» EXERCISE DATA
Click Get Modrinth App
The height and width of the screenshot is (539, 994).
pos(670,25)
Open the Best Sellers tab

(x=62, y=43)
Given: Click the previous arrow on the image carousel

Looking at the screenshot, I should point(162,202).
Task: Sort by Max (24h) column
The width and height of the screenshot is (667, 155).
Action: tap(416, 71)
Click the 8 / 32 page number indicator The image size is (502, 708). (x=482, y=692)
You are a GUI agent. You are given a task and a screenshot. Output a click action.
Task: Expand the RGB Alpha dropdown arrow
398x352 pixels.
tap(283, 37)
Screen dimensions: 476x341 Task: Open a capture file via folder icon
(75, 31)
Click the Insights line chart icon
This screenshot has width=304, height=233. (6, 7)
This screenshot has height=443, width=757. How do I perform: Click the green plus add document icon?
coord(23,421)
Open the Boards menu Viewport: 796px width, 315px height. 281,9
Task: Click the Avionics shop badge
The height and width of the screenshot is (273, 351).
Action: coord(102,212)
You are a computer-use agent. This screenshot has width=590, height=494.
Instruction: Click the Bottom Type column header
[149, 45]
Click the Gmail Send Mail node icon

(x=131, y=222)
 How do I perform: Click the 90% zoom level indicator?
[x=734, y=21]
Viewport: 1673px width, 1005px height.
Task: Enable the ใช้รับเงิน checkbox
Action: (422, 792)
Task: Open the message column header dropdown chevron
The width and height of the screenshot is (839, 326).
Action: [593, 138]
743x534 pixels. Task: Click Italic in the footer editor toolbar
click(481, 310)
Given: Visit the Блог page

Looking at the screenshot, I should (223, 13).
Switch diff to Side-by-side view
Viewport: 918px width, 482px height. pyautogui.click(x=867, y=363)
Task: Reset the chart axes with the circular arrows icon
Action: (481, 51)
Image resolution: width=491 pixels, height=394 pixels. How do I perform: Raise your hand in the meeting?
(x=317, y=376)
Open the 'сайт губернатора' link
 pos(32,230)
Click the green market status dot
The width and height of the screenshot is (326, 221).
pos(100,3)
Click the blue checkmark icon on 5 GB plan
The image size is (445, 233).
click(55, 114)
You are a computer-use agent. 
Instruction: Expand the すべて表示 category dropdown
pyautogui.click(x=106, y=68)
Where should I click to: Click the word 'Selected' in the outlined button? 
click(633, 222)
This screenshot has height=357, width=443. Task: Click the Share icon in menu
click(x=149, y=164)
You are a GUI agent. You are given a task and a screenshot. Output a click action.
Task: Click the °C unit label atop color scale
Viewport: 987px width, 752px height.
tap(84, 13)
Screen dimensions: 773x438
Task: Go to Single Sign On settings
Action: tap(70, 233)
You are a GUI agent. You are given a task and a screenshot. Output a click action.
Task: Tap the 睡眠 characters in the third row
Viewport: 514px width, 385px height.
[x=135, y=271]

» DIRECTIONS
Return all of the material precisely as written.

» REPLY
Click Get Modrinth App
The height and width of the screenshot is (539, 994).
pos(670,25)
Open the Best Sellers tab

(x=62, y=43)
Given: Click the previous arrow on the image carousel

Looking at the screenshot, I should point(162,202).
Task: Sort by Max (24h) column
The width and height of the screenshot is (667, 155).
Action: tap(416, 71)
Click the 8 / 32 page number indicator The image size is (502, 708). (x=482, y=692)
You are a GUI agent. You are given a task and a screenshot. Output a click action.
Task: Expand the RGB Alpha dropdown arrow
398x352 pixels.
tap(283, 37)
Screen dimensions: 476x341 Task: Open a capture file via folder icon
(75, 31)
Click the Insights line chart icon
This screenshot has width=304, height=233. (6, 7)
This screenshot has height=443, width=757. How do I perform: Click the green plus add document icon?
coord(23,421)
Open the Boards menu Viewport: 796px width, 315px height. 281,9
Task: Click the Avionics shop badge
The height and width of the screenshot is (273, 351).
Action: coord(102,212)
You are a computer-use agent. This screenshot has width=590, height=494.
Instruction: Click the Bottom Type column header
[149, 45]
Click the Gmail Send Mail node icon

(x=131, y=222)
 How do I perform: Click the 90% zoom level indicator?
[x=734, y=21]
Viewport: 1673px width, 1005px height.
Task: Enable the ใช้รับเงิน checkbox
Action: (422, 792)
Task: Open the message column header dropdown chevron
The width and height of the screenshot is (839, 326).
Action: [593, 138]
743x534 pixels. Task: Click Italic in the footer editor toolbar
click(481, 310)
Given: Visit the Блог page

Looking at the screenshot, I should (223, 13).
Switch diff to Side-by-side view
Viewport: 918px width, 482px height. pyautogui.click(x=867, y=363)
Task: Reset the chart axes with the circular arrows icon
Action: (481, 51)
Image resolution: width=491 pixels, height=394 pixels. How do I perform: Raise your hand in the meeting?
(x=317, y=376)
Open the 'сайт губернатора' link
 pos(32,230)
Click the green market status dot
The width and height of the screenshot is (326, 221).
pos(100,3)
Click the blue checkmark icon on 5 GB plan
The image size is (445, 233).
click(55, 114)
You are a computer-use agent. 
Instruction: Expand the すべて表示 category dropdown
pyautogui.click(x=106, y=68)
Where should I click to: Click the word 'Selected' in the outlined button? 
click(633, 222)
This screenshot has height=357, width=443. Task: Click the Share icon in menu
click(x=149, y=164)
You are a GUI agent. You are given a task and a screenshot. Output a click action.
Task: Click the °C unit label atop color scale
Viewport: 987px width, 752px height.
tap(84, 13)
Screen dimensions: 773x438
Task: Go to Single Sign On settings
Action: tap(70, 233)
You are a GUI agent. You are given a task and a screenshot. Output a click action.
Task: Tap the 睡眠 characters in the third row
Viewport: 514px width, 385px height.
[x=135, y=271]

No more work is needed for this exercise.